I hit the same problem then I found this: pprof broken in go 1.2?. To verify that it is really a 1.2 bug I wrote the following "hello world" program:
package main
import (
"fmt"
"testing"
)
func BenchmarkPrintln( t *testing.B ){
TestPrintln( nil )
}
func TestPrintln( t *testing.T ){
for i := 0; i < 10000; i++ {
fmt.Println("hello " + " world!")
}
}
As you can see it only calls fmt.Println.
You can compile this with “go test –c .”
Run with “./test.test -test.bench . -test.cpuprofile=test.prof”

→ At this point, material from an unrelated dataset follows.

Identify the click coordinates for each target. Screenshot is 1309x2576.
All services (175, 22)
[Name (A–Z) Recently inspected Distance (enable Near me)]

See the result with “go tool pprof test.test test.prof”
(pprof) top10
Total: 36 samples
18 50.0% 50.0% 18 50.0% syscall.Syscall
8 22.2% 72.2% 8 22.2% etext
4 11.1% 83.3% 4 11.1% runtime.usleep
3 8.3% 91.7% 3 8.3% runtime.futex
1 2.8% 94.4% 1 2.8% MHeap_AllocLocked
1 2.8% 97.2% 1 2.8% fmt.(*fmt).padString
1 2.8% 100.0% 1 2.8% os.epipecheck
0 0.0% 100.0% 1 2.8% MCentral_Grow
0 0.0% 100.0% 33 91.7% System
0 0.0% 100.0% 3 8.3% _/home/xxiao/work/test.BenchmarkPrintln
The above result is got using go 1.2.1
Then I did the same thing using go 1.1.1 and got the following result:
(pprof) top10
Total: 10 samples
2 20.0% 20.0% 2 20.0% scanblock
1 10.0% 30.0% 1 10.0% fmt.(*pp).free
1 10.0% 40.0% 1 10.0% fmt.(*pp).printField
1 10.0% 50.0% 2 20.0% fmt.newPrinter
1 10.0% 60.0% 2 20.0% os.(*File).Write
1 10.0% 70.0% 1 10.0% runtime.MCache_Alloc
1 10.0% 80.0% 1 10.0% runtime.exitsyscall
1 10.0% 90.0% 1 10.0% sweepspan
1 10.0% 100.0% 1 10.0% sync.(*Mutex).Lock
0 0.0% 100.0% 6 60.0% _/home/xxiao/work/test.BenchmarkPrintln
You can see that the 1.2.1 result does not make much sense. Syscall and etext takes most of the time. And the 1.1.1 result looks right.
So I'm convinced that it is really a 1.2.1 bug. And I switched to use go 1.1.1 in my real project and I'm satisfied with the profiling result now.
I think Mathias Urlichs is right regarding missing debugging symbols in your cgo code. Its worth noting that some standard pkgs like net and syscall make use of cgo.
If you scroll down to the bottom of this doc to the section called Caveats, you can see that the third bullet says...
If the program linked in a library that was not compiled with enough symbolic information, all samples associated with the library may be charged to the last symbol found in the program before the library. This will artificially inflate the count for that symbol.
I'm not 100% positive this is what's happening but i'm betting that this is why etext appears to be so busy (in other words etext is a collection of various functions that doesn't have enough information for pprof to analysis properly.).